From Foreign Affairs, November/December 2007

Summary:  The next U.S. president will have a moment of opportunity to reintroduce America to the world and restore our leadership. To build a world that is safe, prosperous, and just, we must get out of Iraq, rediscover the value of statesmanship, and live up to the democratic values that are the deepest source of our strength.

Hillary Rodham Clinton, a U.S. Senator from New York, is a candidate for the Democratic presidential nomination.

[continued...]

Yet progress in key areas has lagged, as evidenced by the continuing spread of trafficking in women, the ongoing use of rape as an instrument of war, the political marginalization of women, and persistent gender gaps in employment and economic opportunity. U.S. leadership, including a commitment to incorporate the promotion of women's rights in our bilateral relationships and international aid programs, is essential not just to improving the lives of women but to strengthening the families, communities, and societies in which they live.

REVIVING THE AMERICAN IDEA

Seasoned, clear-eyed leadership can take us far. We must draw on all the dimensions of American power and reject false choices driven by ideology rather than facts. An America that rebuilds its strength and recovers its principles will be an America that can spread the blessings of security and opportunity around the world.

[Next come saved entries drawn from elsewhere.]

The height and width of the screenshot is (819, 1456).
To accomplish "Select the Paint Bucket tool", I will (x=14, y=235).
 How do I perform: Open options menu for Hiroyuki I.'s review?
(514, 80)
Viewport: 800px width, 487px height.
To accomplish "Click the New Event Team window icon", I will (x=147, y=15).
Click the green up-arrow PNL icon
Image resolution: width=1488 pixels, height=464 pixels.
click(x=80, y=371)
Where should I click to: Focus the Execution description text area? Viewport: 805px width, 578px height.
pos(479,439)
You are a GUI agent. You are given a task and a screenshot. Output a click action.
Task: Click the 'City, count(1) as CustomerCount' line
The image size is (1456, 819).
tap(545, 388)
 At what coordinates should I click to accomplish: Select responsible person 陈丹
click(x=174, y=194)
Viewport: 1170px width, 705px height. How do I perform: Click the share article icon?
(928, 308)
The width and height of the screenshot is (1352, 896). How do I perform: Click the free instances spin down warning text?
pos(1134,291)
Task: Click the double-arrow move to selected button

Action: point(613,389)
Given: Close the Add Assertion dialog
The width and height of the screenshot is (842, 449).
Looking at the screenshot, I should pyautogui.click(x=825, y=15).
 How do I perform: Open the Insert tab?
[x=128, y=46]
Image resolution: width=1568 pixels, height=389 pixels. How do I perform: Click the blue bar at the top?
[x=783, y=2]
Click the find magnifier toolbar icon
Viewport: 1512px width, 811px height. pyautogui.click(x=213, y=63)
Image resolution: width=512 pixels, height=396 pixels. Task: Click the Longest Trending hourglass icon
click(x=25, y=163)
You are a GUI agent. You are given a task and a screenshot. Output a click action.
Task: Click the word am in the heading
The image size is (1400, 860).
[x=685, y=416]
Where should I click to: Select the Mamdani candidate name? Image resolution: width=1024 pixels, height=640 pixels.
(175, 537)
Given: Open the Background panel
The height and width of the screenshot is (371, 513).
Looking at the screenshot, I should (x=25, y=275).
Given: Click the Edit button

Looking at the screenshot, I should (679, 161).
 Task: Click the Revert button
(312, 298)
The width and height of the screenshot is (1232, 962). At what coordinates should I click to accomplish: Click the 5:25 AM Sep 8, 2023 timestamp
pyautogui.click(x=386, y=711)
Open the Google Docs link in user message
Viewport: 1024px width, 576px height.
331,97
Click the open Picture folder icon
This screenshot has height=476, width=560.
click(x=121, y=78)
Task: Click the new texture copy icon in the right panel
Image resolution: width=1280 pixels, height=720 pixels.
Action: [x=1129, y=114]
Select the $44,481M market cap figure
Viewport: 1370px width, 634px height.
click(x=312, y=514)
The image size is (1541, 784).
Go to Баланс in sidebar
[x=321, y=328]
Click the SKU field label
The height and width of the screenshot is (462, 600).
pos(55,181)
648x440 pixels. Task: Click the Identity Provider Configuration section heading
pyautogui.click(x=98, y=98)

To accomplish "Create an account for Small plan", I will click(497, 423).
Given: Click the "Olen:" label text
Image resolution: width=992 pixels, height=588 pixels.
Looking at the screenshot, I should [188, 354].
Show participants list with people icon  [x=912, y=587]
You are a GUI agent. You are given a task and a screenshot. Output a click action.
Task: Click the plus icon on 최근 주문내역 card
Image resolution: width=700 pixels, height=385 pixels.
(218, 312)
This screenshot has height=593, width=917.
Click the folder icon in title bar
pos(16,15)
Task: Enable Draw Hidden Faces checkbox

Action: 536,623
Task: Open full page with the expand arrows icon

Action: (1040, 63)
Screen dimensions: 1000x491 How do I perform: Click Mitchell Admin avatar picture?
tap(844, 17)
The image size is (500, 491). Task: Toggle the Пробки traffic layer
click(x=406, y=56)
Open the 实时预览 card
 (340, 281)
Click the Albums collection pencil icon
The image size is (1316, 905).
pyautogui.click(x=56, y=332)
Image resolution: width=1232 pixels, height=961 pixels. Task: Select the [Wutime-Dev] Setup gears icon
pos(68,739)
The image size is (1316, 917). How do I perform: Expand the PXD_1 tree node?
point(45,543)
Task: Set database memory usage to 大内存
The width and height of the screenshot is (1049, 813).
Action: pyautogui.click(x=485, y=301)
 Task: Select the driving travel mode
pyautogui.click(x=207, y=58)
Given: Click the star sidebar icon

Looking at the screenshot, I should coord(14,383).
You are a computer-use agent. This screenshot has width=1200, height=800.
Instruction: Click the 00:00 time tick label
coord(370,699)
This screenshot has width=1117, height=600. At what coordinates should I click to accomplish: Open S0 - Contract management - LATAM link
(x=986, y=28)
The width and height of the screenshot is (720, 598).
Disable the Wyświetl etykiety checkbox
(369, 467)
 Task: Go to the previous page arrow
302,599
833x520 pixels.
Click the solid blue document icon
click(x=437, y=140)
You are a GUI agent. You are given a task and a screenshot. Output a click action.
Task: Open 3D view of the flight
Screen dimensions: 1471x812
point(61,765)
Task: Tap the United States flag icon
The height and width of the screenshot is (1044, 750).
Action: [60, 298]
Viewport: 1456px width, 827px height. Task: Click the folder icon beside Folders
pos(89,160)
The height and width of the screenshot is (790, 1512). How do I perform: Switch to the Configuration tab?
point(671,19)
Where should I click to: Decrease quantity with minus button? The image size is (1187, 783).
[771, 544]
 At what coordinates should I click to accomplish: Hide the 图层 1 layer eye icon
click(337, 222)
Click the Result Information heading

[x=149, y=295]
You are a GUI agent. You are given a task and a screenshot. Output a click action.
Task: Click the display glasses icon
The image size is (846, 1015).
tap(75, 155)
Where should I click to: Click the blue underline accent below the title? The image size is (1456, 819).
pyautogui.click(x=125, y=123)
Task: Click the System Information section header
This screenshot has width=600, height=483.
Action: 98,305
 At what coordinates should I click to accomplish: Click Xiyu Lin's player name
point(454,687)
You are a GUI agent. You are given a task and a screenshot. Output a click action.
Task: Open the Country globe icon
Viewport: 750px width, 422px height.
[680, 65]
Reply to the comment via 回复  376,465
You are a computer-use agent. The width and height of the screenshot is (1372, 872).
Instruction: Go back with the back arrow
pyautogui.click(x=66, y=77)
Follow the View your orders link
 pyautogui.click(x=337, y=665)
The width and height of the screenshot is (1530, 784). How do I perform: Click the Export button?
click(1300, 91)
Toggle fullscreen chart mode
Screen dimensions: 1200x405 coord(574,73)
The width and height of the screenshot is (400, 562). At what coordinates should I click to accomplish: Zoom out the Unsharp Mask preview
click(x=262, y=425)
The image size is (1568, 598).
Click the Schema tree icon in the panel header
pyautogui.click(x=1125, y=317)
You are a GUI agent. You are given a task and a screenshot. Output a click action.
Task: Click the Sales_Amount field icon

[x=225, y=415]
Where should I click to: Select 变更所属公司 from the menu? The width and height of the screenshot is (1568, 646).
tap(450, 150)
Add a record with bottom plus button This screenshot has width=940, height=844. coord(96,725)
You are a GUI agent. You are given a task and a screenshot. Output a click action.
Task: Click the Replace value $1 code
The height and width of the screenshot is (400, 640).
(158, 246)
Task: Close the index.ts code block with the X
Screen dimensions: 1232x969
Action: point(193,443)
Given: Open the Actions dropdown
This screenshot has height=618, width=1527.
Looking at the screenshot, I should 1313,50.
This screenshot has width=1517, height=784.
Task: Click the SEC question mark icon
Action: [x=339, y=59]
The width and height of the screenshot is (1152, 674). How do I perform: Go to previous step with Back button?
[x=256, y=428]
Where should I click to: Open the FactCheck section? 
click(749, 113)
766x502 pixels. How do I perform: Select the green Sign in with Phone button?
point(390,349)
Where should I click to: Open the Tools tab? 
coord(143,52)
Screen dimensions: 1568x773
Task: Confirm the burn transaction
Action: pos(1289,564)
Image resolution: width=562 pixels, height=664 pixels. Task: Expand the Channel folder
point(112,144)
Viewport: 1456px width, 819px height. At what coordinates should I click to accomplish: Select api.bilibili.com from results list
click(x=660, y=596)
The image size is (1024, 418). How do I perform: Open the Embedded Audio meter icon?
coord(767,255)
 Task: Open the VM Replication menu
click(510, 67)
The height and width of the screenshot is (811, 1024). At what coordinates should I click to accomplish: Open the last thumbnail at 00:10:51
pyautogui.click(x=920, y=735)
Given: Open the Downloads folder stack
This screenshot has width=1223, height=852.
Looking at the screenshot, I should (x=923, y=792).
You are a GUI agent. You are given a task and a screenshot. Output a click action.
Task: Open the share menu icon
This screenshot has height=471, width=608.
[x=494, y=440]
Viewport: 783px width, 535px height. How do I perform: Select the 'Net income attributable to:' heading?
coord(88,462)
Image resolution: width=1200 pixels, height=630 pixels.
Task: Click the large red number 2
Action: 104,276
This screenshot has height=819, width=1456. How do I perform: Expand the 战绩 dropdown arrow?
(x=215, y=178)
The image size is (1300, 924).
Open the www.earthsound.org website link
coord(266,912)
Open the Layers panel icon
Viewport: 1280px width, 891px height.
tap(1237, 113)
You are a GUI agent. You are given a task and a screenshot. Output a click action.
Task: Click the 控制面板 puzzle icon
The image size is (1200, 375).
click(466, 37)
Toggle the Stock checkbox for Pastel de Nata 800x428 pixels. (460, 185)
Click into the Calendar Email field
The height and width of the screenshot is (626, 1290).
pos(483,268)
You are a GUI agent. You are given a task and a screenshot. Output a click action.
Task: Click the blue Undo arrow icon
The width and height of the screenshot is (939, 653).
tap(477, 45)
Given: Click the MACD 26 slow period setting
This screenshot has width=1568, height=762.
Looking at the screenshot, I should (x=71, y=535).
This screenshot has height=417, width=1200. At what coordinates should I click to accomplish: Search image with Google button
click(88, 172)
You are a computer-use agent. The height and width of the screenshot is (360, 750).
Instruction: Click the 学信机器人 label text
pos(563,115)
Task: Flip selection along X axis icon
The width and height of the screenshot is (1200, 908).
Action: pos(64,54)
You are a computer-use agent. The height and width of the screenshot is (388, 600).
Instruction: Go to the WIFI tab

In 1825, 50 years after the Battle of Bunker Hill, the great secretary of state Daniel Webster laid the cornerstone of the Bunker Hill Monument that stands today in Boston. He exulted in the simple fact that America had survived and flourished, and he celebrated "the benefit which the example of our country has produced, and is likely to produce, on human freedom and human happiness." He gloried not in American power but rather in the power of the American idea, the idea that "with wisdom and knowledge men may govern themselves." And he urged his audience, and all Americans, to maintain this example and "take care that nothing may weaken its authority with the world."

Two centuries later, our economic power and military might have grown beyond anything that our forefathers could have imagined. But that power and might can only be sustained and renewed if we can regain our authority with the world, the authority not simply of a large and wealthy nation but of the American idea. If we can live up to that idea, if we can exercise our power wisely and well, we can make America great again.